Publish date: 17 September 2021

To mark World Patient Safety Day, Rachel Carter, Director of Patient Safety tells us more about her role

A woman with blonde hair wearing a grey blazer.

I started my role as Director of Patient Safety in January 2021 – right in the middle of the pandemic. It was a new post for Northumbria Healthcare and I was brand new to the organisation so it was tricky not being able to meet colleagues in person and doing all my introductory meetings virtually – even now I still haven’t met many colleagues face to face yet!

I began my career as a Physiotherapist in 2004 and came into Patient Safety via various roles including falls and pressure ulcer prevention as a Clinical Improvement Lead and then I worked as the Head of Quality Assurance in another organisation before moving to Northumbria. It was a big decision to move away from my clinical practice as a Physiotherapist but I haven’t regretted it and I feel like I’m now in a role where I can influence positive widespread change for patients.

The main part of my job as Director of Patient Safety is to create and coordinate the delivery of the Patient Safety Strategy. This is a huge task as lots of things fall under the remit of ‘patient safety’ and it crosses all services we deliver in the organisation. My work feeds into the bigger agenda of quality and I work very closely with the teams responsible for delivering and improving the quality of our services.

Patient safety isn’t just about avoiding harm to patients. It’s about the way we learn and improve using sources such as incidents, patient and staff feedback and complaints etc. to guide us where we need to focus attention.

As part of my role I am also a Patient Safety Specialist registered with NHS England. There are many of us registered from all different sectors of the NHS and our role is to provide compassionate and collaborative senior leadership, visibility and expert support to the patient safety work within our organisations. This role supports the development of a patient safety culture of safety systems and engages directly with the executive team.

The main priorities for patient safety at Northumbria are set out in our Patient Safety Strategy and will continue to be my main focus of work over the next few years. These include:

  1. Improving safety culture
  2. Developing safe and reliable systems and processes
  3. Involving patients and families
  4. Learning from incidents
  5. Using clinical excellence to improve safety and quality

Changing culture has always been the most difficult part of any of the roles I’ve had in patient safety, but luckily, here at Northumbria there is an excellent safety culture. The challenge will therefore be continuing to improve this, or even maintaining this due to the extreme pressures the NHS is under currently.

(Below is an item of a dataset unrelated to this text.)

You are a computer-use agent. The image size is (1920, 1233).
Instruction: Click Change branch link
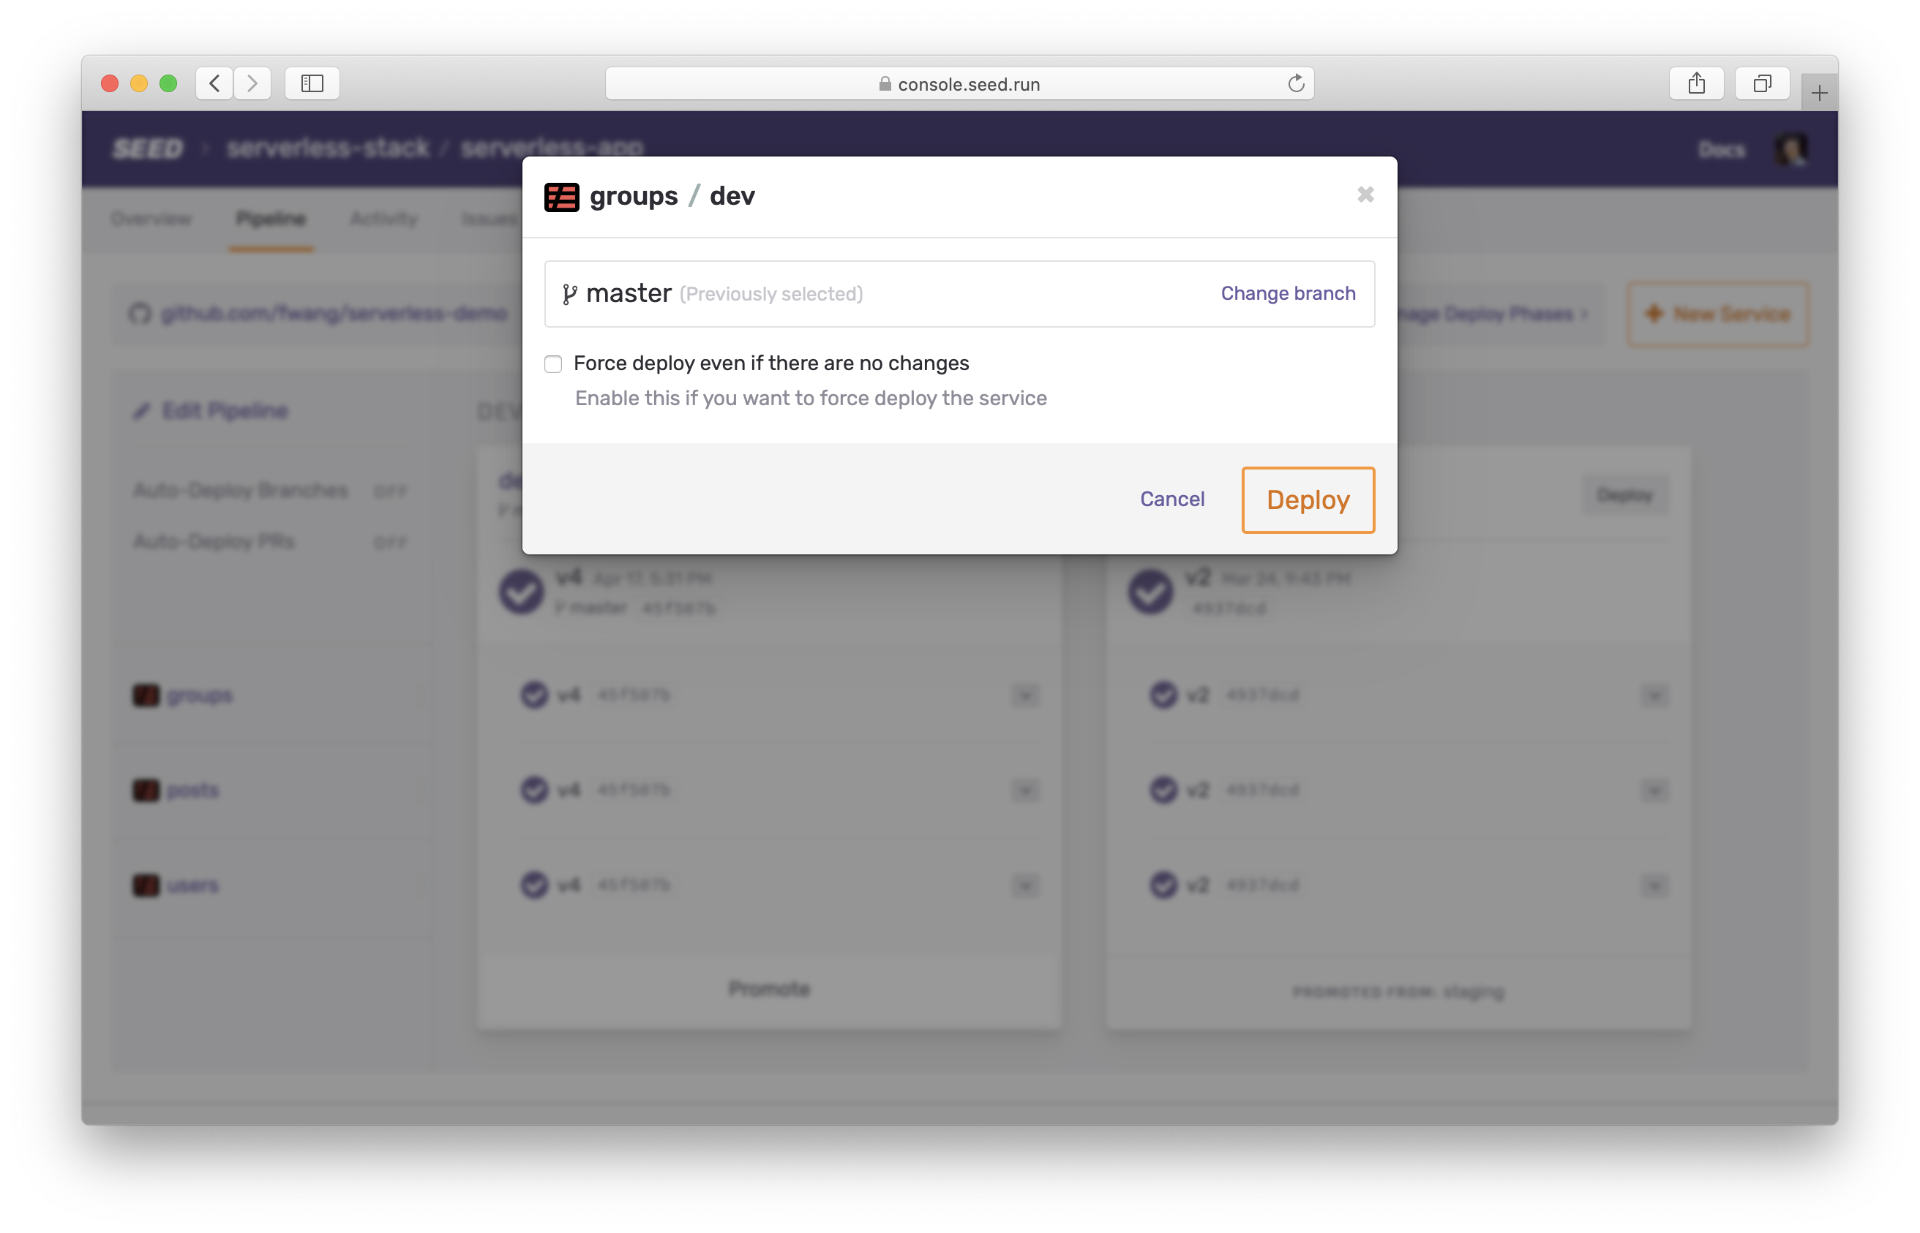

What I enjoy most about my job is the variety of things that I get to be involved in. Whether it be investigations into serious incidents, working with colleagues to look at the organisations safety priorities and how to improve these, or regional and national patient safety specialist work – my diary is never the same from day to day. I also really like working with data. It’s important for me to be able to look at all elements of patient safety metrics. This can be both in terms of numbers/rates of incidents and also feedback from staff and patients.

I’m really enjoying my role here at Northumbria and look forward to continuing my work helping to improve patient safety as we begin to move out of the Covid-19 pandemic.